Greetings Calontir, from HL Ingeborg.
Are you afraid of paintbrushes, but still want to get in on a largesse-advancing contest? Maybe you'd love to write a scroll text, but don't love the idea of a short deadline? I'm giving you a month to write three AoA-level preprint texts to enter or send to a competition at Cattle Raids.
Your three texts should be based upon the literature, letters, or legal texts of a similar time and place. For documentation, say which piece(s) were the inspirations, and include part of them if possible. Keep in mind attention span of the audience; AoA texts should be much shorter than Grant or Peerage texts would be. Try to leave no more than one or two blanks for name, him/her, he/she, lord/lady so that there's less for the scribes to have to fill in.
Because I also want this to be a learning experience, Dolan and Rhodri are willing to offer peer-reviews and suggestions for beginning or improving your pieces if you email them, or catch them at an event prior to Cattle Raids. Ask, and I'll send you their email addresses.
As samples, here are some of the AoA texts I wrote for the reign of Lucian and Conna:
Senators, tribunes, citizens: Where is the man who possesses, or indeed can be required to posses, greater abilities in war than (name)? who has fought more pitched battles than others have maintained personal disputes; carried on more wars than others have acquired by knowledge of reading; reduced more provinces than others have aspired to even in thought?
Truly, such a warrior as this deserves the honor reserved in our land for those whose prowess is exceptional. We, august Lucian and gracious Conna, have deemed it most fitting, even necessary, to induct (name) into Our distinguished Order of the Iren-Fyrd. This we do today, (date), in Our (place).
(first paragraph is from Cicero's letters)
With gleaming fletching soaring high,
arrows ascend into the sky.
They scorn the earth, they leave its clay,
and speed into the realms of day.
Does it please God to see them pass,
as outward-bound they glide en masse,
Then fall from blue of heaven's vault,
and at their target finally halt?
But who has shot the arrow here
that strikes the center without fear
of missing? Lucian, warrior bold,
and Conna, with her hair brown-gold,
proud King and Little Dove proclaim
new Boga-Fyrd: (name here) by name.
Glad to teach and glad to learn,
no question that this honor's earned.
In arrows shooting, axes' toss,
Proudly wear the bows and cross!
From “The life of Saint Columba, the apostle of the Highlands” BY
JOHN SMITH, D.D. 1824 (pp. 178-179)
TRANSLATION OF A HYMN USED IN THE OFFICE FOH THE
FESTIVAL OF ST. COLUMBA, ON THE 9TH JUNE.

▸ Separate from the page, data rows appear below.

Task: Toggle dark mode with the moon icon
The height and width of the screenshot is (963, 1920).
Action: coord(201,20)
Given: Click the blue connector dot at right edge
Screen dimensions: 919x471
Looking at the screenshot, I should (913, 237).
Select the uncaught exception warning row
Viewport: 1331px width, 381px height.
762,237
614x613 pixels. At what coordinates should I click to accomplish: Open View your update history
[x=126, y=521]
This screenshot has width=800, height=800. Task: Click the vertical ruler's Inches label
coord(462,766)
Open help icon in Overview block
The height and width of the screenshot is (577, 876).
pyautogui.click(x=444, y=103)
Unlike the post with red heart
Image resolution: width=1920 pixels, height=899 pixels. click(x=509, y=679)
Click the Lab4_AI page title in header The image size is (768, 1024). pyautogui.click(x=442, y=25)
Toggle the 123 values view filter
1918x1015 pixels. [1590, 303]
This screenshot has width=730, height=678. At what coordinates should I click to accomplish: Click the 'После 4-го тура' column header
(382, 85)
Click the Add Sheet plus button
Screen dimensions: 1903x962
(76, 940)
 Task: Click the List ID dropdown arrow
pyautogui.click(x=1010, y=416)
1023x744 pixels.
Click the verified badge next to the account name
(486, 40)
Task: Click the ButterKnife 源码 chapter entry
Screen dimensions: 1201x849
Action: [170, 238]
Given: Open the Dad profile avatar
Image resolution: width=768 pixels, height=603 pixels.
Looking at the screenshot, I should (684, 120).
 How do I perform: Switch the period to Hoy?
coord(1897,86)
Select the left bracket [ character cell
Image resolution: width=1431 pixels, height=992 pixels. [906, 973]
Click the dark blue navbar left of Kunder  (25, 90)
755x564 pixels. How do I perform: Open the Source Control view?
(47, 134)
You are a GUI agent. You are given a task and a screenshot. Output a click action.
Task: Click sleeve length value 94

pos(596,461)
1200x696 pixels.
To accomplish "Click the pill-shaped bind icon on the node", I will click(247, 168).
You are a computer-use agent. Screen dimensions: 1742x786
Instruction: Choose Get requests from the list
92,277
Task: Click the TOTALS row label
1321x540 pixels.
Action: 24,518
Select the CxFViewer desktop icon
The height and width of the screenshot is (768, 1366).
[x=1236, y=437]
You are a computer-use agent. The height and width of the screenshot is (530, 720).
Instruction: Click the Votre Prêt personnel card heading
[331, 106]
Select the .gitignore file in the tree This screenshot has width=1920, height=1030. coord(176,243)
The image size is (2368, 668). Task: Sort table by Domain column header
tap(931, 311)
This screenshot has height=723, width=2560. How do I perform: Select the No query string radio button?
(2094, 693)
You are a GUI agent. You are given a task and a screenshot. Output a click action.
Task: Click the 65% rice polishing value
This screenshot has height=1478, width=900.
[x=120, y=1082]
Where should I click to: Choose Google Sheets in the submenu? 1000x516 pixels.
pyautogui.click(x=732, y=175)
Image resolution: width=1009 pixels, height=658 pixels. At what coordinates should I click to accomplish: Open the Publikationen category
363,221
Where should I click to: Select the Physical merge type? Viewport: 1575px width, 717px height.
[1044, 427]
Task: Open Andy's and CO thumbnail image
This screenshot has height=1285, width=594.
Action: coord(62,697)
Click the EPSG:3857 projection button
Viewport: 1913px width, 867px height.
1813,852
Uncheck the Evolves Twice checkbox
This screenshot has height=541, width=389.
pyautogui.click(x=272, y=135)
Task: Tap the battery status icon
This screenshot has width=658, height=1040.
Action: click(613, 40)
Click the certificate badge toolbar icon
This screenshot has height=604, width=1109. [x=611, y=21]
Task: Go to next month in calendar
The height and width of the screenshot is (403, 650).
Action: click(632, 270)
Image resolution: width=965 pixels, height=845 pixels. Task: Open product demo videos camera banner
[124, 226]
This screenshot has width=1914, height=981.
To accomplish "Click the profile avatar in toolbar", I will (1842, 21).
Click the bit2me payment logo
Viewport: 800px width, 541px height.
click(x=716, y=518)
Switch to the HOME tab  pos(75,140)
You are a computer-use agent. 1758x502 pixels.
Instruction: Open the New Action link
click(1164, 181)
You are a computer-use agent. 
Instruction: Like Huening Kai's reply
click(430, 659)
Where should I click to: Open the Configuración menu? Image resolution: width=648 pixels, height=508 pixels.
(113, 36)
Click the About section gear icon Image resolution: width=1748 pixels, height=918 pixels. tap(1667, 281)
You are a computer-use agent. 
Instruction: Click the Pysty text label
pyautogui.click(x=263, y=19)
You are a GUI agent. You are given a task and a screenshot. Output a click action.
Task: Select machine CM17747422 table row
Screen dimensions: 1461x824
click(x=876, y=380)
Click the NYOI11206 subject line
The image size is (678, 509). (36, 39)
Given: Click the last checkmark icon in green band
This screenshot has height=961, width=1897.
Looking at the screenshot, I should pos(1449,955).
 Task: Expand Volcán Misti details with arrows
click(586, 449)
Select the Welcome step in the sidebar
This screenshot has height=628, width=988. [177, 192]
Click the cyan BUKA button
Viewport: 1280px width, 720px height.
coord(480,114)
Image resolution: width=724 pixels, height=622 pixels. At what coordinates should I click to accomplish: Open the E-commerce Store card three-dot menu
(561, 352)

WITH snowy pinions soaring high,
The Dove* ascends beyond the sky ;
He scorns the earth, he leaves its clay,
And perches in the realms of day.
There his refulgent colours shine,
Reflecting back the light divine.
But here his tender brood he left,
Of their dear parent now bereft.
Yet, ere he mounted to the skies,
With many prayers, tears and cries,
Their charge he gave to Christ his Lord,
To guide them by his gracious word,
And bring them to the same abode
In which their father lives with God.
O God ! who didst our father hear,
Be to his children ever near ;
And grace vouchsafe to lead us on,
Until we meet him ut thy throne.
The Father himself sharpened mortal minds by giving people troubles, so that his kingdom should not doze in senile stupor. He gave venom to the black serpents, bade the wolf go prowl, and the ocean toss, that by thought and industry we might forge the various sciences, win corn from the fields, and strike out fire from the flint’s heart. Then humankind grew and thrived, giving birth to individuals who rejoiced to toil in field and forge, who gloried to create and learn not merely for themselves but for the good of others. Such a great soul is (name here), whom august Lucian and sweet Conna, rulers of Calontir, therefore name a member of the Order of the Leather Mallet on (date) at (place).
(adapted from Vergil's Georgics, book 1)
Sovereign Lucian, Conna bright,
Who rule our land in dark and light,
Speak: this we know: there comes a day
while Rome's great ages hold their way,
that from our lands shall one arise
the limits of whose victories
are ocean, of h(is/er) fame the skies;
enduring mountains' constancy,
great as the plains in courtesy,
as well befits nobility.
(name), proud that style to bear,
is now a (Lord/Lady) of Calonitr.
Done this day (date) in Our (place).